*EXERCISE DETAILS:* Retype the range from the line holding "On Sale! [button] (1055, 135)" to the last line of the listing, inclusive, exactly as it appears and with nothing else.
[Start of section]
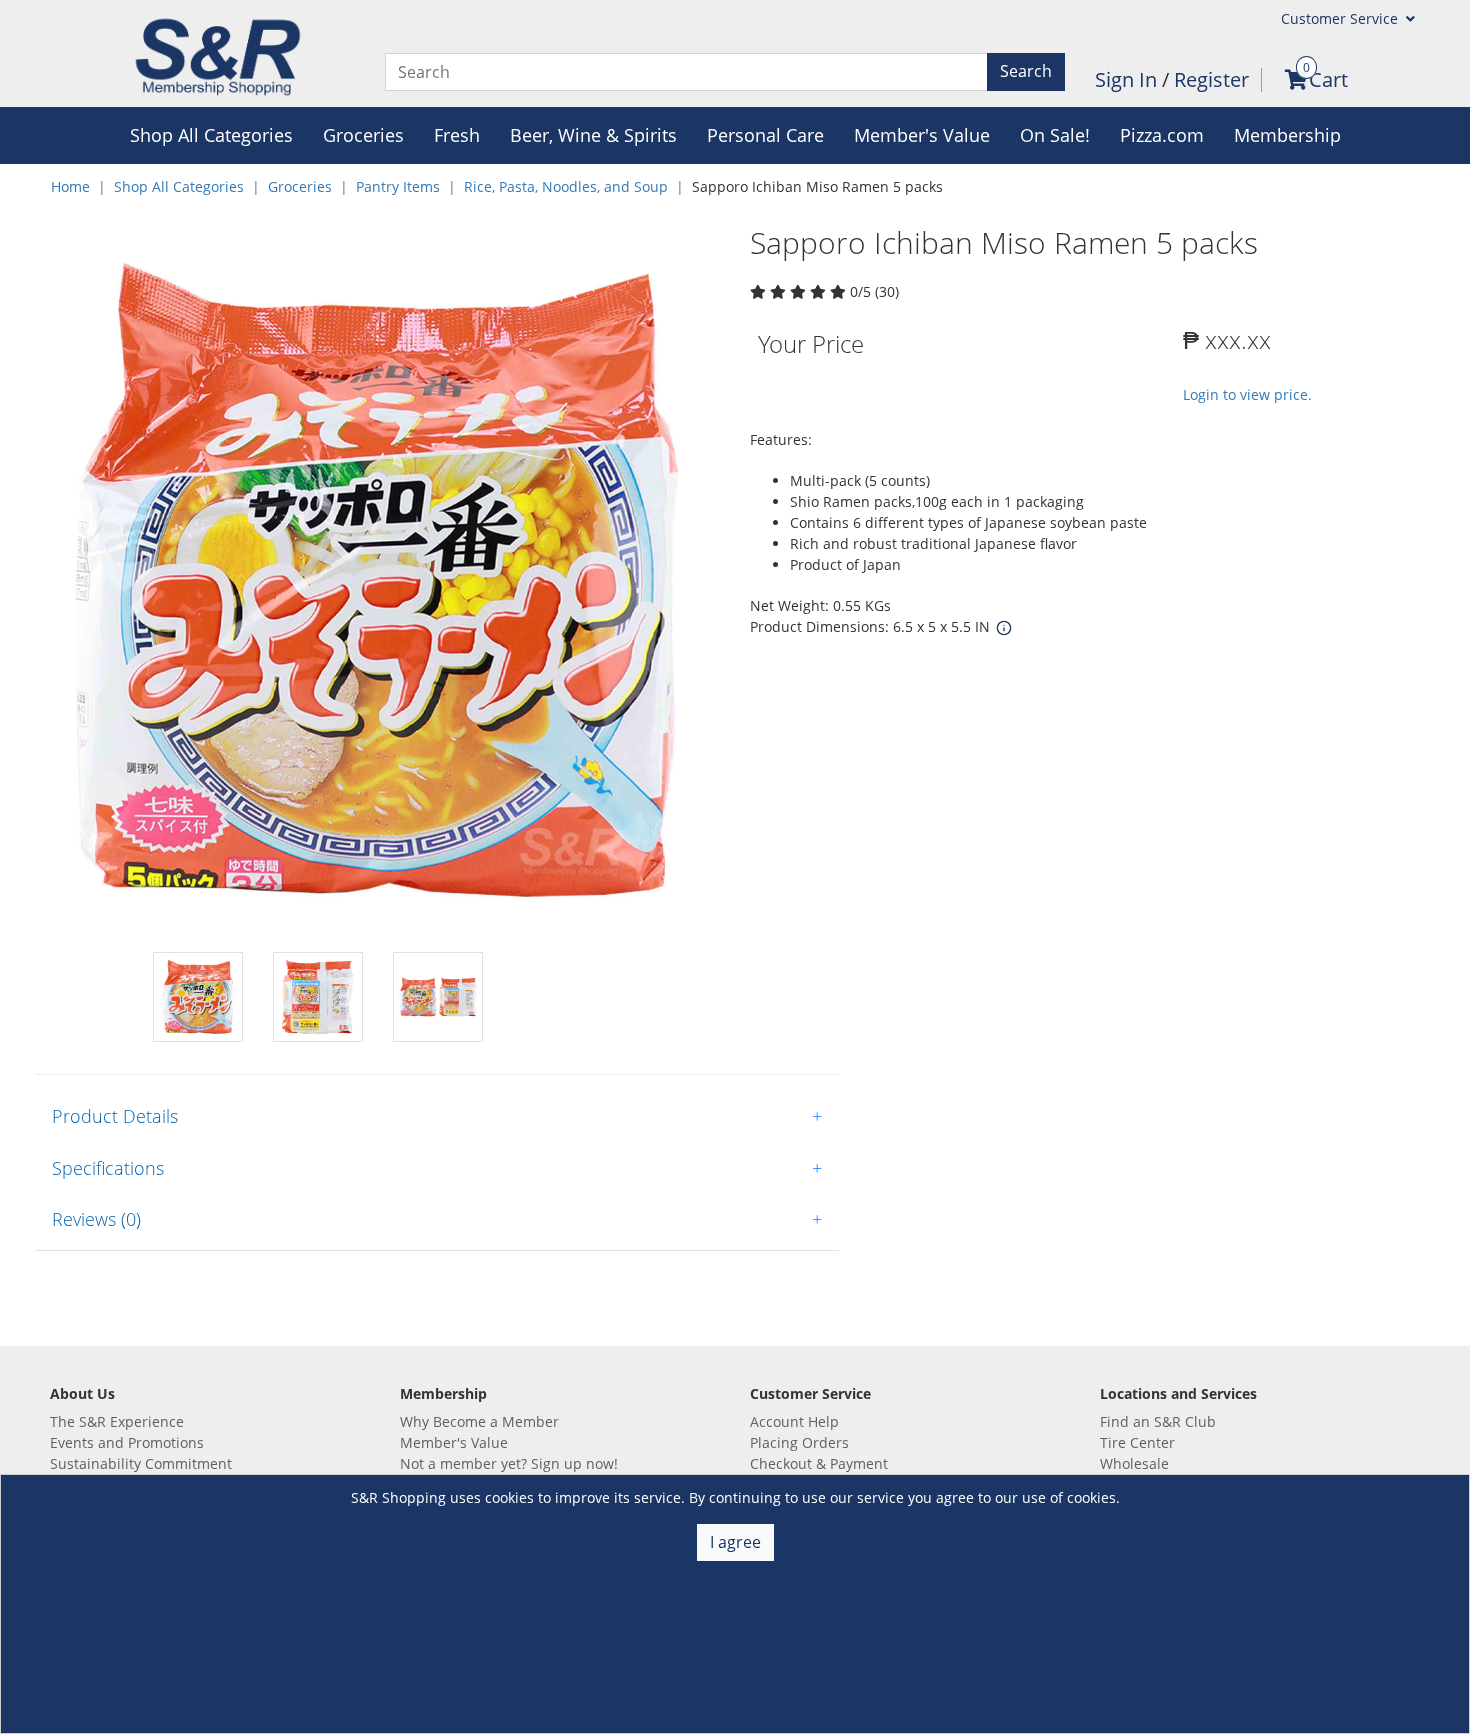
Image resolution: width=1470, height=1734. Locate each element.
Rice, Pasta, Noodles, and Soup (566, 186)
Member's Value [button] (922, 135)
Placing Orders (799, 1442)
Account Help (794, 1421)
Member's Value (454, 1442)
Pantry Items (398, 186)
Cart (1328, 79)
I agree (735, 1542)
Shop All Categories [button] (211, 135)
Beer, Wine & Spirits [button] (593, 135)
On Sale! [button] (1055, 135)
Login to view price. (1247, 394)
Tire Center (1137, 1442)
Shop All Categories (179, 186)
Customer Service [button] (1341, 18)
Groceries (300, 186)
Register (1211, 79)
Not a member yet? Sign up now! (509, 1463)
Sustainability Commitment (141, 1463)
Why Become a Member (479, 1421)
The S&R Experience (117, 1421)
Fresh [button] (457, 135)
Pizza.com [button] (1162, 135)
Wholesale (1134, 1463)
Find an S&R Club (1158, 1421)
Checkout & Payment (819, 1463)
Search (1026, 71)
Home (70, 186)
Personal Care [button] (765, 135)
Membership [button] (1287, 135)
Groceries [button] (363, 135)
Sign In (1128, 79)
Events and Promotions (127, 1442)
[End of section]
*EXERCISE SOLUTION:*
On Sale! [button] (1055, 135)
Login to view price. (1247, 394)
Tire Center (1137, 1442)
Shop All Categories (179, 186)
Customer Service [button] (1341, 18)
Groceries (300, 186)
Register (1211, 79)
Not a member yet? Sign up now! (509, 1463)
Sustainability Commitment (141, 1463)
Why Become a Member (479, 1421)
The S&R Experience (117, 1421)
Fresh [button] (457, 135)
Pizza.com [button] (1162, 135)
Wholesale (1134, 1463)
Find an S&R Club (1158, 1421)
Checkout & Payment (819, 1463)
Search (1026, 71)
Home (70, 186)
Personal Care [button] (765, 135)
Membership [button] (1287, 135)
Groceries [button] (363, 135)
Sign In (1128, 79)
Events and Promotions (127, 1442)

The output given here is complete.